Chapter 6 #3
“Exactly,” Yaritza said, recalling a slight delay in the alteration of the flames compared to other enchanter strikes. “It’s harder for Winston to manipulate. We can use that to our advantage.”
“So, what is this big plan of yours?” Jamius asked.
“You’re gonna make him grow, that’ll slow down his size manipulation ability.
He won’t worry about staying smaller since he’s already dealt with Enchanter Ortiz and the other first responders.
Melanie is then gonna hit him with as much blinding firepower as she can.
By the time he removes the flames, I’m going to hit him with a star shower unlike any other. ”
“Won’t he just shrink it like everything else?”
“This will be huge,” Yaritza explained. “Based on the size and distance correlation, if my measurements are precise, it’ll be too big for him to stop in time.”
Melanie and Jamius both stared skeptically.
“Trust me, I know my numbers.”
And she did. Yaritza regularly counted out her pebbles, scattered rocks in the auxiliary gym when we trained, and anywhere she found herself in the city.
It seemed that checking her surroundings to ensure she had full access to her branch became second nature to her.
That, and her joy for math, which she didn’t brag about much to anyone.
Not even herself, hence why it rarely rose to the surface of her mind.
“Alrighty, let’s do this.” Jamius summoned every duplicate he could muster and sent them into the fray.
Despite their best efforts, their taunting did little to force Winston’s hand. He had the advantage in telekinesis and physical combat. Every time his duplicates moved in close, Winston propelled them, destroyed them, or took his time slapping them around.
“I could move in with my flames,” Melanie suggested, a bit queasy watching the many copies of Jamius get pummeled while the sadistic witch cackled at the fraught fight.
“No.” Yaritza shook her head. “You have to focus on obscuring his vision. Jamius, make this work.”
He groaned. “I’m trying.”
“Try harder,” Yaritza said with a stern confidence I’d never seen in her before.
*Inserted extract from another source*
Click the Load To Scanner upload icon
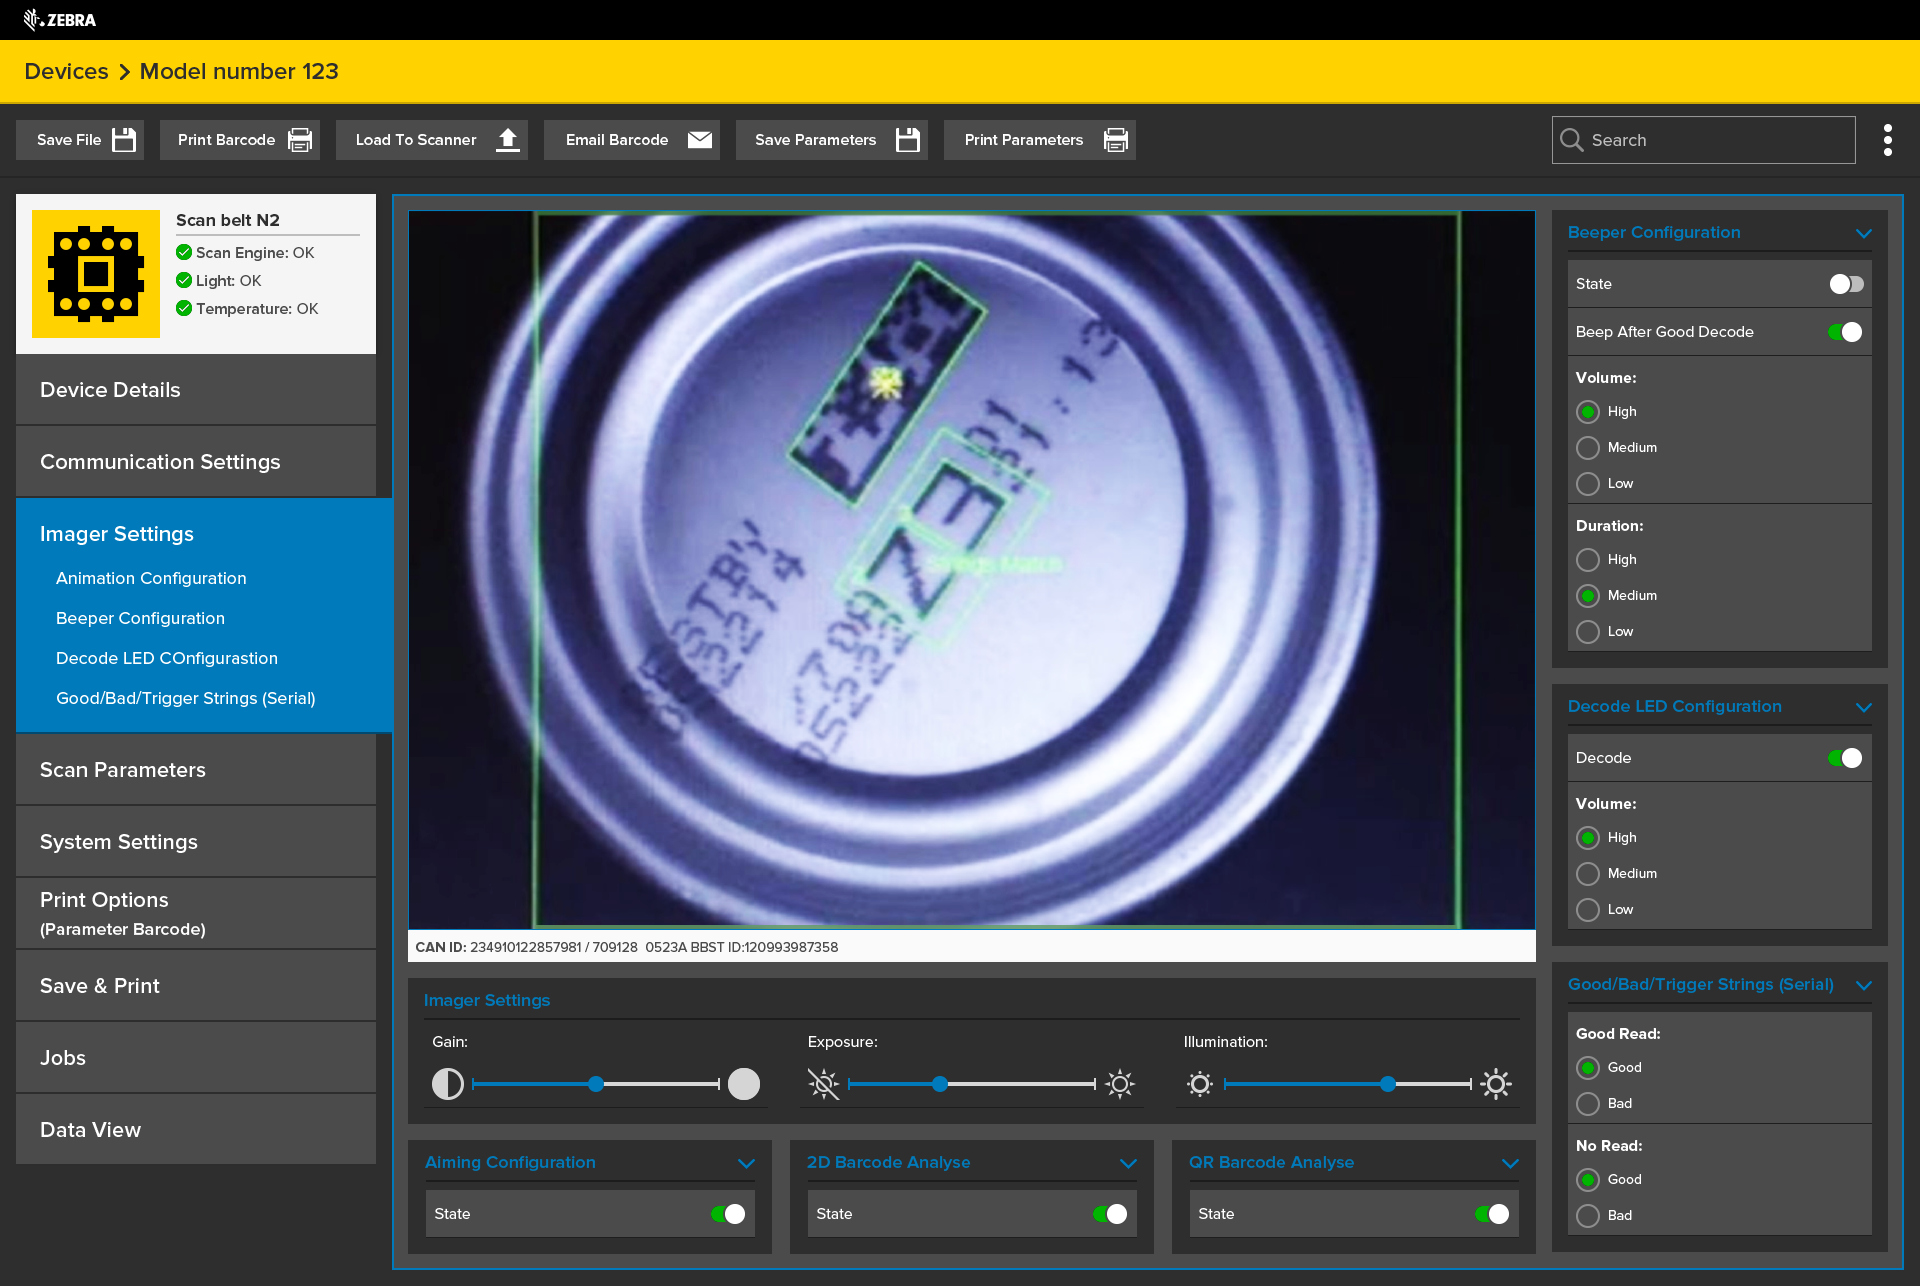Viewport: 1920px width, 1286px height. [508, 140]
“Fine.” Jamius kicked his feet a bit and grumbled as thoughts of embarrassment filled his head. “But not a word from either of you. Ever.”
“Huh?” They cocked their heads.
“I have another technique, but I swear to god if y’all tell anyone, I will kill you.”
They each mimed zipping their lips.
Jamius smacked his cheeks a few times and then clapped his hands.
Each of his duplicates exploded. They reformed at half the size and twice the number.
Twelve copies became twenty-four. Jamius clapped his hands again, cutting their size down even more, and made forty-eight.
Then he repeated the process again and again until he had nearly eight hundred duplicates, each no bigger than his hand.
“Is this a joke?” Winston roared with laughter. “Going to strike me down with an army of tiny tyrants?”
“It ain’t the size that counts, buddy,” a high-pitched squeal came from one of the duplicates. “It’s how you use it.”
“Yeah, you oversized bitch!” another copy shouted.
“Charge!” a mousy squeak of a shout came from a copy declaring himself the general of this army.
They rushed Winston from every direction, easily flying through the air since, at their size, they didn’t require much magic to levitate.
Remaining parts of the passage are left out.